Thread (11 messages) 11 messages, 8 authors, 2009-06-09

Re: net: uninitialized loopback addr leaks to userspace

From: John Dykstra <hidden>
Date: 2009-06-07 21:03:50
Also in: lkml

On Sat, 2009-05-30 at 22:23 +0200, Vegard Nossum wrote:
It seems that loopback's hardware address is never initialized by the
kernel.

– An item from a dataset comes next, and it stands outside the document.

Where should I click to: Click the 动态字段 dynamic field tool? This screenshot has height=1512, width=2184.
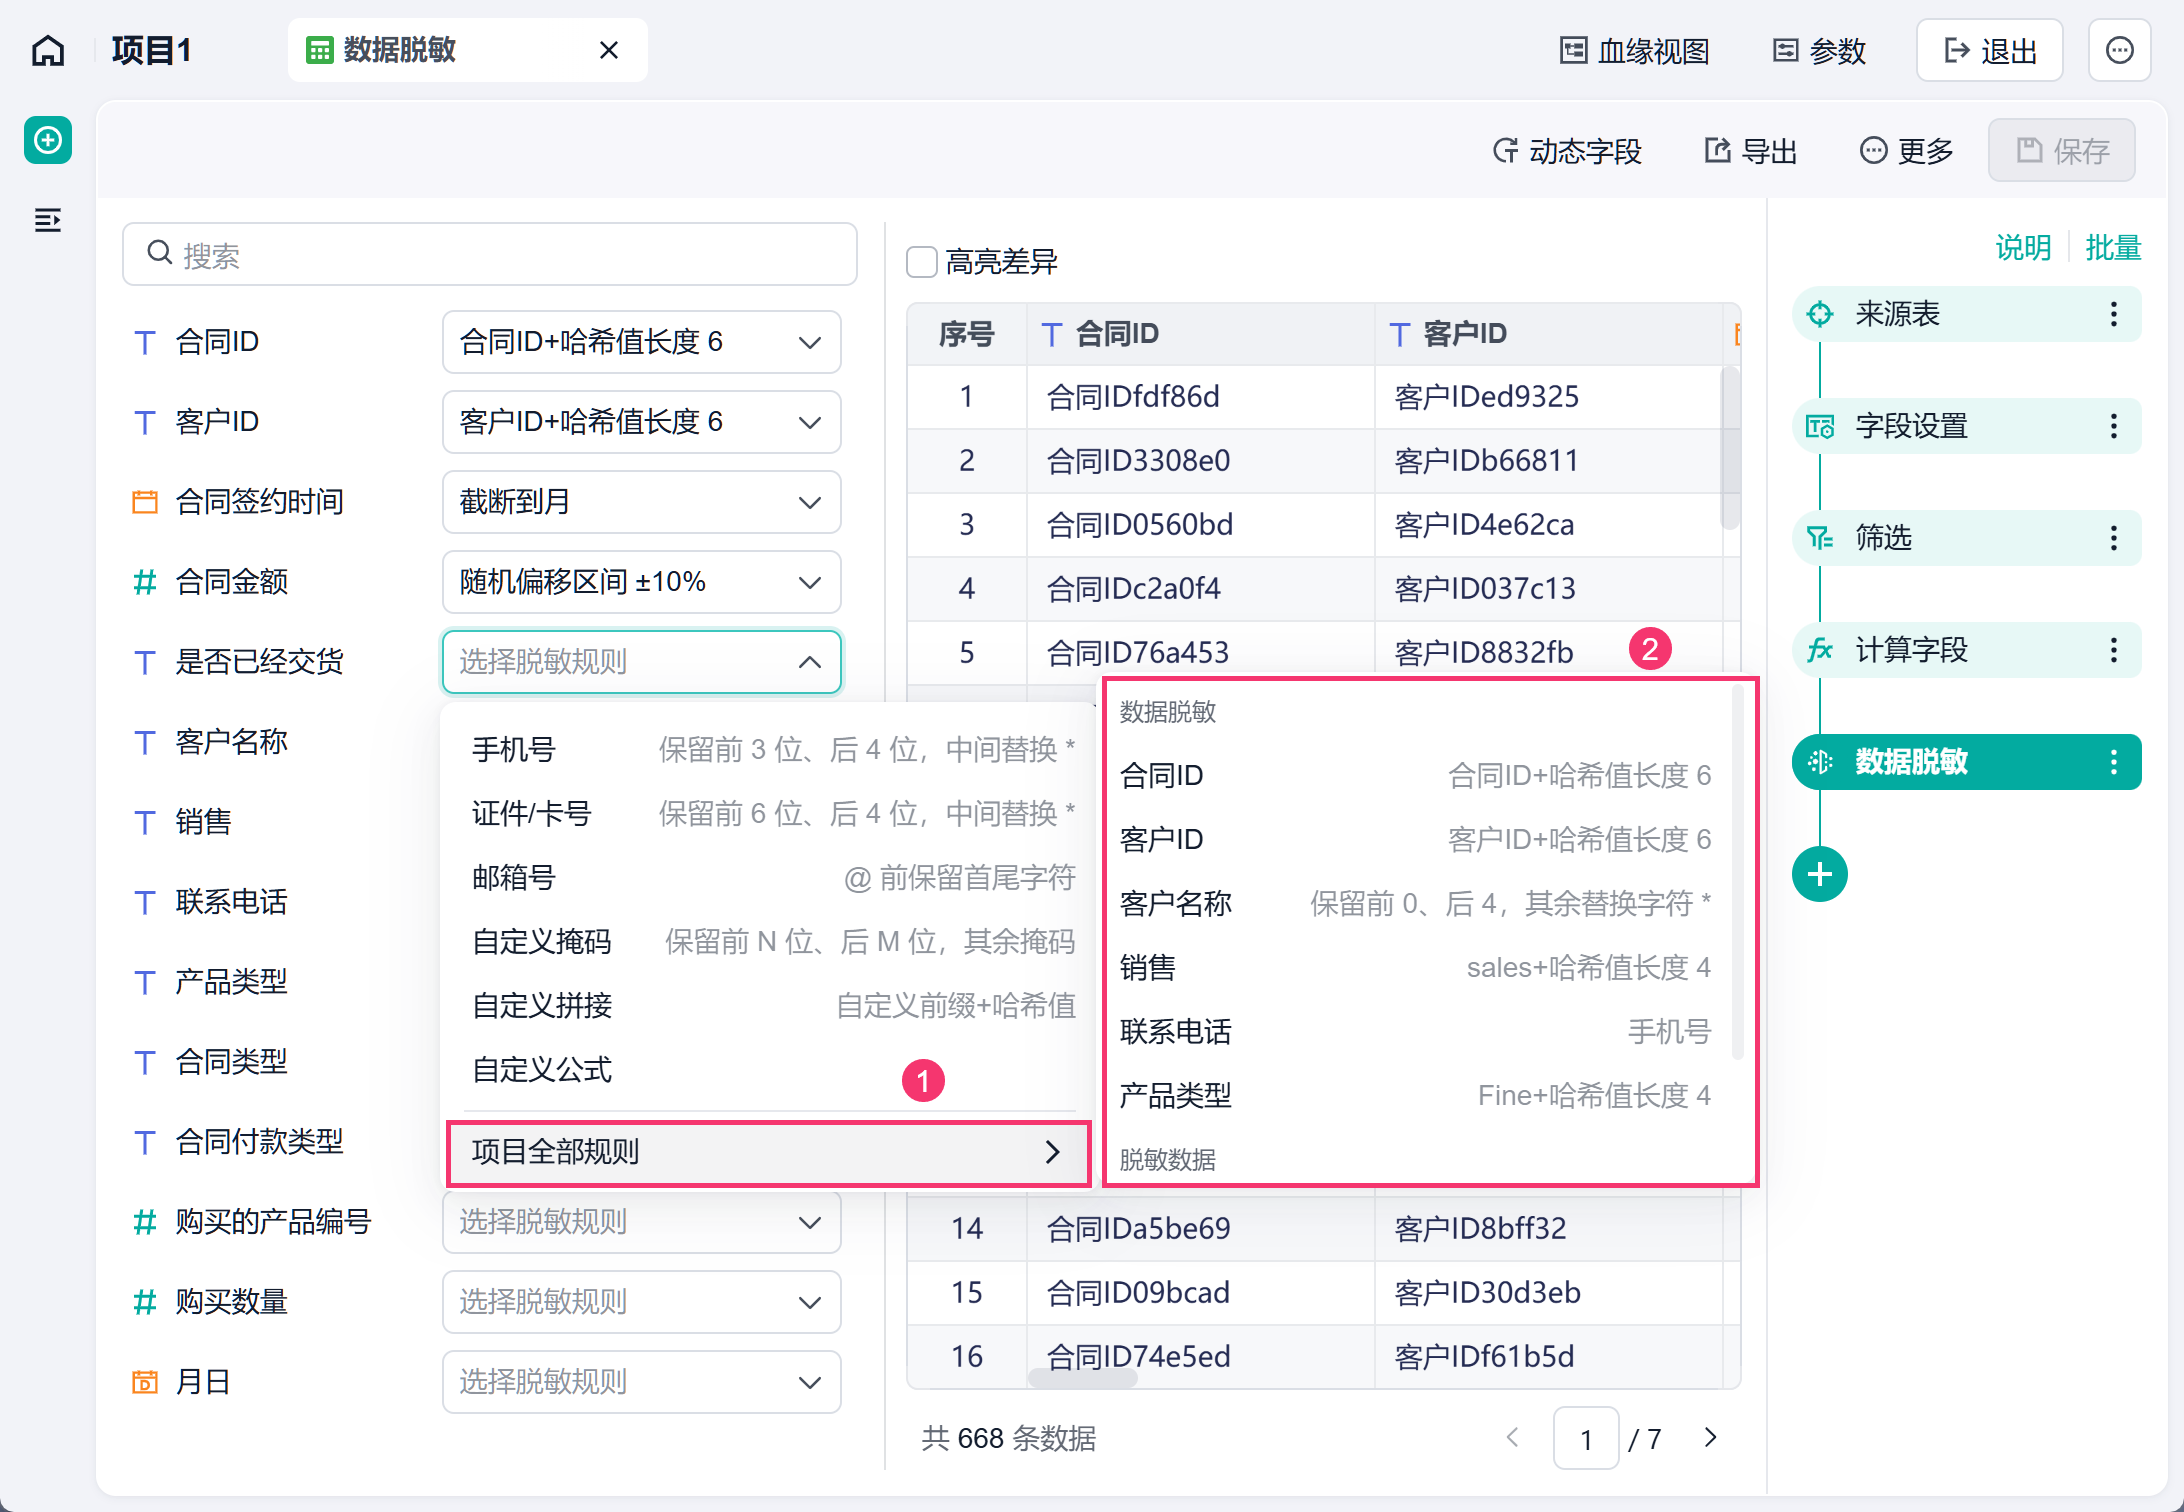1568,150
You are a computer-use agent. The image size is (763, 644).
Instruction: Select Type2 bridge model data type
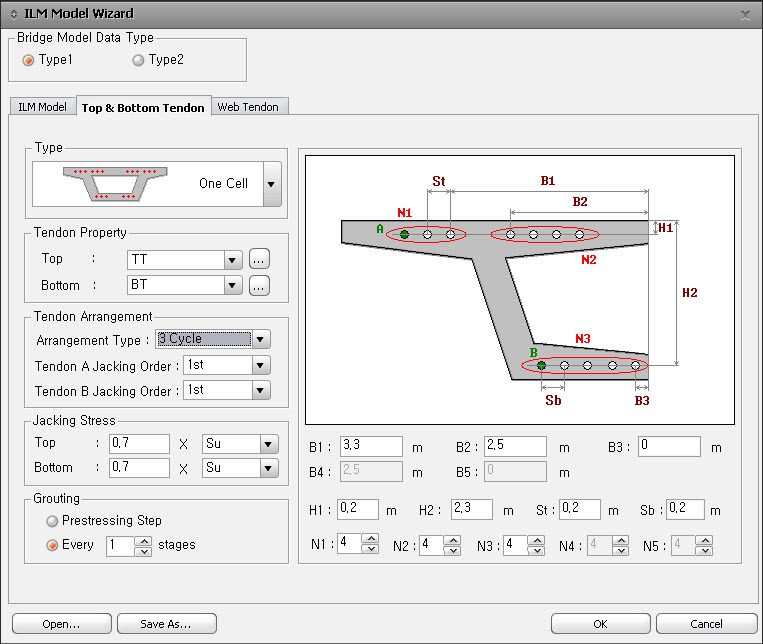pos(138,60)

So if userspace attempts to read this address before it has
been set, the kernel will return some uninitialized data (only 6
bytes, though).
Thank you for the report, Vegard.

I've been unable to reproduce the problem you describe, using
2.6-30-rc8, this test program and a couple of kernel builds for system
load:

------------------------------------------------------------------
#define REPEAT_COUNT 10000

int childTask() {
	struct ifreq ifreq;
	int fd;
	unsigned char allBits;

	fd = socket(AF_INET, SOCK_DGRAM, 0);
	if (fd < 0){
		printf("Error %s from socket()\n", strerror(errno));
		_exit(-1);
	}

	strncpy(ifreq.ifr_name, "lo", sizeof("lo"));
	if (ioctl (fd, SIOCGIFHWADDR, &ifreq) < 0){
		printf("Error %s from ioctl(SIOCGIFHWADDR) for %s.\n", strerror(errno), ifreq.ifr_name);
		_exit(-1);
	}
	
	allBits = ifreq.ifr_hwaddr.sa_data[0] |
			ifreq.ifr_hwaddr.sa_data[1] |
			ifreq.ifr_hwaddr.sa_data[2] |
			ifreq.ifr_hwaddr.sa_data[3] |
			ifreq.ifr_hwaddr.sa_data[4] |
			ifreq.ifr_hwaddr.sa_data[5];

	if (allBits != 0)
		printf("Device %s -> Ethernet %02x:%02x:%02x:%02x:%02x:%02x\n", ifreq.ifr_name,
			(int) ((unsigned char *) &ifreq.ifr_hwaddr.sa_data)[0],
			(int) ((unsigned char *) &ifreq.ifr_hwaddr.sa_data)[1],
			(int) ((unsigned char *) &ifreq.ifr_hwaddr.sa_data)[2],
			(int) ((unsigned char *) &ifreq.ifr_hwaddr.sa_data)[3],
			(int) ((unsigned char *) &ifreq.ifr_hwaddr.sa_data)[4],
			(int) ((unsigned char *) &ifreq.ifr_hwaddr.sa_data)[5]);
}


int main(int argc, char *argv[]) {
   	void **child_stack;
	int pid, i, status;

	child_stack = (void **) malloc(16384);

	for (i = 0; i < REPEAT_COUNT; i++){

		pid = clone(childTask, child_stack, CLONE_NEWNET, NULL);
		if (pid < 0){
			printf("Error %s from clone()\n", strerror(errno));
			_exit(-1);
		}
		
		pid = waitpid(pid, &status, __WCLONE);
		if (pid < 0){
			printf("Error %s from waitpid()\n", strerror(errno));
			_exit(-1);
		}
	}   
      
	return 0;
}
------------------------------------------------------------------

Looking at the kernel code, it appears that all bytes of struct
net_device, including the L2 address, are initialized to zeros at
interface creation time.

Can you spot a difference between your test procedures and mine that
would enable me to reproduce the problem?